(Collected data entries)
- - -

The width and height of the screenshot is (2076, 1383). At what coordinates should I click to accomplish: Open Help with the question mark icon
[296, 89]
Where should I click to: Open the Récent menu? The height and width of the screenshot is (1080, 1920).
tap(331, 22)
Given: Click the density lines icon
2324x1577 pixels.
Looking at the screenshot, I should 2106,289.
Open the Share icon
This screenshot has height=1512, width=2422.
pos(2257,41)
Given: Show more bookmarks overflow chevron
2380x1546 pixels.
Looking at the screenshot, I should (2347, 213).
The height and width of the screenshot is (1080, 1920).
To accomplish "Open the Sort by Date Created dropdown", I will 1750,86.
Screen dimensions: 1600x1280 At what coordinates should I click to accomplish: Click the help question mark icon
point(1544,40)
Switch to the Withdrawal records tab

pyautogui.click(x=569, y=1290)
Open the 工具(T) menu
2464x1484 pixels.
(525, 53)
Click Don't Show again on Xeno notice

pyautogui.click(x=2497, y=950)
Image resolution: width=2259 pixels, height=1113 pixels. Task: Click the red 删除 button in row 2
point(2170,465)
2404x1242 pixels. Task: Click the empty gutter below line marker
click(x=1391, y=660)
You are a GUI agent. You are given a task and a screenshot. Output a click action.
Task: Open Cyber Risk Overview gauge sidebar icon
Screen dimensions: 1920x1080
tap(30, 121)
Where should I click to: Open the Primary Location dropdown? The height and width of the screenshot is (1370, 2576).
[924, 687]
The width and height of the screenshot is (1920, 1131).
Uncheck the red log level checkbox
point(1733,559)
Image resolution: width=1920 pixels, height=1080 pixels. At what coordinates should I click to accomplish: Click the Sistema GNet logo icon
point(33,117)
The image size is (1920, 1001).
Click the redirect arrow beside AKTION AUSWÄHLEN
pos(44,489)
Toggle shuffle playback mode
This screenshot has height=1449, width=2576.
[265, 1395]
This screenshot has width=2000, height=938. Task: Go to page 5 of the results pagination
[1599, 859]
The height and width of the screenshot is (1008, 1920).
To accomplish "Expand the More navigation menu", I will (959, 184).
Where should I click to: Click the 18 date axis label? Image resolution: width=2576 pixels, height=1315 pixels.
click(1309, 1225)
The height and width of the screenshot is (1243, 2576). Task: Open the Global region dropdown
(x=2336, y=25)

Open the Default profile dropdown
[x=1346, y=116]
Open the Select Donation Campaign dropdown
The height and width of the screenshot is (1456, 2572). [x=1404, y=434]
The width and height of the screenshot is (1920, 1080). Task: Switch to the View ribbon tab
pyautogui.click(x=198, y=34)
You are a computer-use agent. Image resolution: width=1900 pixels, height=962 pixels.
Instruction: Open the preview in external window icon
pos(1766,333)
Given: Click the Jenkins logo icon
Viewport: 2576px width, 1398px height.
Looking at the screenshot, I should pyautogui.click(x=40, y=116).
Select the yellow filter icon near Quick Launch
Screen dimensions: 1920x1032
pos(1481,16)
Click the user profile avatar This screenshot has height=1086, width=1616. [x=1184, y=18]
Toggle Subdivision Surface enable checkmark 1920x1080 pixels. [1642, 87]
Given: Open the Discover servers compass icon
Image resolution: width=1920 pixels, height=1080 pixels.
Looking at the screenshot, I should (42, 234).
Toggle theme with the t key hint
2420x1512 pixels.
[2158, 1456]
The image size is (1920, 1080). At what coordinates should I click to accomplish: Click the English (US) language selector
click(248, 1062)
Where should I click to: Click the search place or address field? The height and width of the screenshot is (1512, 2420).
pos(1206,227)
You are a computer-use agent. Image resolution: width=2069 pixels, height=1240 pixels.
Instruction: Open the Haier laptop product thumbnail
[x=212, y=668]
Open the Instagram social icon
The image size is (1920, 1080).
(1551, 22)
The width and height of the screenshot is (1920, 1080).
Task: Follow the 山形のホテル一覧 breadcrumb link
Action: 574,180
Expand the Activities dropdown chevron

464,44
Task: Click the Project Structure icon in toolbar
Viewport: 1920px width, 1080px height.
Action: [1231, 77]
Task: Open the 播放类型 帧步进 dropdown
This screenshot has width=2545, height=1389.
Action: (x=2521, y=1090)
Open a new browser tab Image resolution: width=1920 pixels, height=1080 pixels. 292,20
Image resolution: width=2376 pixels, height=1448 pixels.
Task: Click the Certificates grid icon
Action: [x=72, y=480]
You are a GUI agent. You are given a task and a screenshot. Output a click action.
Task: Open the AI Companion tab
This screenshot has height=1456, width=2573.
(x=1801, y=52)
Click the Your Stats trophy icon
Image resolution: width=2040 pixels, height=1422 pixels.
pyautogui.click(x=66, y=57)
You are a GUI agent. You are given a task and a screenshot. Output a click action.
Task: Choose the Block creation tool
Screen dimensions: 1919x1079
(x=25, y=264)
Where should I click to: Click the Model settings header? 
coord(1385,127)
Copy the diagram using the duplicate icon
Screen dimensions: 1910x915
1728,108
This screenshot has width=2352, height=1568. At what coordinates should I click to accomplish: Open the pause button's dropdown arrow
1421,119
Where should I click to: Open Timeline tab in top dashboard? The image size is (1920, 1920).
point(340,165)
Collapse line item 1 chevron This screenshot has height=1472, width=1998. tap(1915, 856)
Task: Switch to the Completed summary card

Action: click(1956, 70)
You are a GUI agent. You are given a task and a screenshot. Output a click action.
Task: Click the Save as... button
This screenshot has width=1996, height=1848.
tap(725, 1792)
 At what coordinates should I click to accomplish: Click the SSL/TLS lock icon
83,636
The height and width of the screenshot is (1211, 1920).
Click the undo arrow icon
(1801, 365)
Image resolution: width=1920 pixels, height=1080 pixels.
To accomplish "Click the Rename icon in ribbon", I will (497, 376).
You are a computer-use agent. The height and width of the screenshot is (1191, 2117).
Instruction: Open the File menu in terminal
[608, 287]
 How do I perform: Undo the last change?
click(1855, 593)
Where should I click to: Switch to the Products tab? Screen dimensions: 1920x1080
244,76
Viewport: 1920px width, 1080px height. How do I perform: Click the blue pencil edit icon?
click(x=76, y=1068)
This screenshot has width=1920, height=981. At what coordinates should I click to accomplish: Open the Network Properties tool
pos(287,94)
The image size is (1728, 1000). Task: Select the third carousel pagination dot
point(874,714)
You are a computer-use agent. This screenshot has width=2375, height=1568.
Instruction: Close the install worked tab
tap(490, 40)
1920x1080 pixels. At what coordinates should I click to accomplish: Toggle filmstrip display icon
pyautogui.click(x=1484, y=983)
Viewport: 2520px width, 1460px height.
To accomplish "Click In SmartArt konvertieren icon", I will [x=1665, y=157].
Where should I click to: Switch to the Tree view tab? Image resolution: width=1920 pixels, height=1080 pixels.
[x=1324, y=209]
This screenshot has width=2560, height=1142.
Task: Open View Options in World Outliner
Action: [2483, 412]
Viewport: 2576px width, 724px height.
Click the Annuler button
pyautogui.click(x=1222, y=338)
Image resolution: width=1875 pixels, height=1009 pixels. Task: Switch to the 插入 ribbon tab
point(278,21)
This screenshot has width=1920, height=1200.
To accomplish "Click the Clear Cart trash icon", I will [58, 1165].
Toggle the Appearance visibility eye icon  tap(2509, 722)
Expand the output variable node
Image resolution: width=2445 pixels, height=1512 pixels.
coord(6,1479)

- - -

• YOUR GOAL
Nothing in the records may be left out; copy them all exactly.

• WRITTEN RESPONSE
The width and height of the screenshot is (2076, 1383). At what coordinates should I click to accomplish: Open Help with the question mark icon
[296, 89]
Where should I click to: Open the Récent menu? The height and width of the screenshot is (1080, 1920).
tap(331, 22)
Given: Click the density lines icon
2324x1577 pixels.
Looking at the screenshot, I should 2106,289.
Open the Share icon
This screenshot has height=1512, width=2422.
pos(2257,41)
Given: Show more bookmarks overflow chevron
2380x1546 pixels.
Looking at the screenshot, I should (2347, 213).
The height and width of the screenshot is (1080, 1920).
To accomplish "Open the Sort by Date Created dropdown", I will 1750,86.
Screen dimensions: 1600x1280 At what coordinates should I click to accomplish: Click the help question mark icon
point(1544,40)
Switch to the Withdrawal records tab

pyautogui.click(x=569, y=1290)
Open the 工具(T) menu
2464x1484 pixels.
(525, 53)
Click Don't Show again on Xeno notice

pyautogui.click(x=2497, y=950)
Image resolution: width=2259 pixels, height=1113 pixels. Task: Click the red 删除 button in row 2
point(2170,465)
2404x1242 pixels. Task: Click the empty gutter below line marker
click(x=1391, y=660)
You are a GUI agent. You are given a task and a screenshot. Output a click action.
Task: Open Cyber Risk Overview gauge sidebar icon
Screen dimensions: 1920x1080
tap(30, 121)
Where should I click to: Open the Primary Location dropdown? The height and width of the screenshot is (1370, 2576).
[924, 687]
The width and height of the screenshot is (1920, 1131).
Uncheck the red log level checkbox
point(1733,559)
Image resolution: width=1920 pixels, height=1080 pixels. At what coordinates should I click to accomplish: Click the Sistema GNet logo icon
point(33,117)
The image size is (1920, 1001).
Click the redirect arrow beside AKTION AUSWÄHLEN
pos(44,489)
Toggle shuffle playback mode
This screenshot has height=1449, width=2576.
[265, 1395]
This screenshot has width=2000, height=938. Task: Go to page 5 of the results pagination
[1599, 859]
The height and width of the screenshot is (1008, 1920).
To accomplish "Expand the More navigation menu", I will (959, 184).
Where should I click to: Click the 18 date axis label? Image resolution: width=2576 pixels, height=1315 pixels.
click(1309, 1225)
The height and width of the screenshot is (1243, 2576). Task: Open the Global region dropdown
(x=2336, y=25)

Open the Default profile dropdown
[x=1346, y=116]
Open the Select Donation Campaign dropdown
The height and width of the screenshot is (1456, 2572). [x=1404, y=434]
The width and height of the screenshot is (1920, 1080). Task: Switch to the View ribbon tab
pyautogui.click(x=198, y=34)
You are a computer-use agent. Image resolution: width=1900 pixels, height=962 pixels.
Instruction: Open the preview in external window icon
pos(1766,333)
Given: Click the Jenkins logo icon
Viewport: 2576px width, 1398px height.
Looking at the screenshot, I should pyautogui.click(x=40, y=116).
Select the yellow filter icon near Quick Launch
Screen dimensions: 1920x1032
pos(1481,16)
Click the user profile avatar This screenshot has height=1086, width=1616. [x=1184, y=18]
Toggle Subdivision Surface enable checkmark 1920x1080 pixels. [1642, 87]
Given: Open the Discover servers compass icon
Image resolution: width=1920 pixels, height=1080 pixels.
Looking at the screenshot, I should (42, 234).
Toggle theme with the t key hint
2420x1512 pixels.
[2158, 1456]
The image size is (1920, 1080). At what coordinates should I click to accomplish: Click the English (US) language selector
click(248, 1062)
Where should I click to: Click the search place or address field? The height and width of the screenshot is (1512, 2420).
pos(1206,227)
You are a computer-use agent. Image resolution: width=2069 pixels, height=1240 pixels.
Instruction: Open the Haier laptop product thumbnail
[x=212, y=668]
Open the Instagram social icon
The image size is (1920, 1080).
(1551, 22)
The width and height of the screenshot is (1920, 1080).
Task: Follow the 山形のホテル一覧 breadcrumb link
Action: 574,180
Expand the Activities dropdown chevron

464,44
Task: Click the Project Structure icon in toolbar
Viewport: 1920px width, 1080px height.
Action: [1231, 77]
Task: Open the 播放类型 帧步进 dropdown
This screenshot has width=2545, height=1389.
Action: (x=2521, y=1090)
Open a new browser tab Image resolution: width=1920 pixels, height=1080 pixels. 292,20
Image resolution: width=2376 pixels, height=1448 pixels.
Task: Click the Certificates grid icon
Action: [x=72, y=480]
You are a GUI agent. You are given a task and a screenshot. Output a click action.
Task: Open the AI Companion tab
This screenshot has height=1456, width=2573.
(x=1801, y=52)
Click the Your Stats trophy icon
Image resolution: width=2040 pixels, height=1422 pixels.
pyautogui.click(x=66, y=57)
You are a GUI agent. You are given a task and a screenshot. Output a click action.
Task: Choose the Block creation tool
Screen dimensions: 1919x1079
(x=25, y=264)
Where should I click to: Click the Model settings header? 
coord(1385,127)
Copy the diagram using the duplicate icon
Screen dimensions: 1910x915
1728,108
This screenshot has width=2352, height=1568. At what coordinates should I click to accomplish: Open the pause button's dropdown arrow
1421,119
Where should I click to: Open Timeline tab in top dashboard? The image size is (1920, 1920).
point(340,165)
Collapse line item 1 chevron This screenshot has height=1472, width=1998. tap(1915, 856)
Task: Switch to the Completed summary card

Action: click(1956, 70)
You are a GUI agent. You are given a task and a screenshot. Output a click action.
Task: Click the Save as... button
This screenshot has width=1996, height=1848.
tap(725, 1792)
 At what coordinates should I click to accomplish: Click the SSL/TLS lock icon
83,636
The height and width of the screenshot is (1211, 1920).
Click the undo arrow icon
(1801, 365)
Image resolution: width=1920 pixels, height=1080 pixels.
To accomplish "Click the Rename icon in ribbon", I will (497, 376).
You are a computer-use agent. The height and width of the screenshot is (1191, 2117).
Instruction: Open the File menu in terminal
[608, 287]
 How do I perform: Undo the last change?
click(1855, 593)
Where should I click to: Switch to the Products tab? Screen dimensions: 1920x1080
244,76
Viewport: 1920px width, 1080px height. How do I perform: Click the blue pencil edit icon?
click(x=76, y=1068)
This screenshot has width=1920, height=981. At what coordinates should I click to accomplish: Open the Network Properties tool
pos(287,94)
The image size is (1728, 1000). Task: Select the third carousel pagination dot
point(874,714)
You are a computer-use agent. This screenshot has width=2375, height=1568.
Instruction: Close the install worked tab
tap(490, 40)
1920x1080 pixels. At what coordinates should I click to accomplish: Toggle filmstrip display icon
pyautogui.click(x=1484, y=983)
Viewport: 2520px width, 1460px height.
To accomplish "Click In SmartArt konvertieren icon", I will [x=1665, y=157].
Where should I click to: Switch to the Tree view tab? Image resolution: width=1920 pixels, height=1080 pixels.
[x=1324, y=209]
This screenshot has width=2560, height=1142.
Task: Open View Options in World Outliner
Action: [2483, 412]
Viewport: 2576px width, 724px height.
Click the Annuler button
pyautogui.click(x=1222, y=338)
Image resolution: width=1875 pixels, height=1009 pixels. Task: Switch to the 插入 ribbon tab
point(278,21)
This screenshot has width=1920, height=1200.
To accomplish "Click the Clear Cart trash icon", I will [58, 1165].
Toggle the Appearance visibility eye icon  tap(2509, 722)
Expand the output variable node
Image resolution: width=2445 pixels, height=1512 pixels.
coord(6,1479)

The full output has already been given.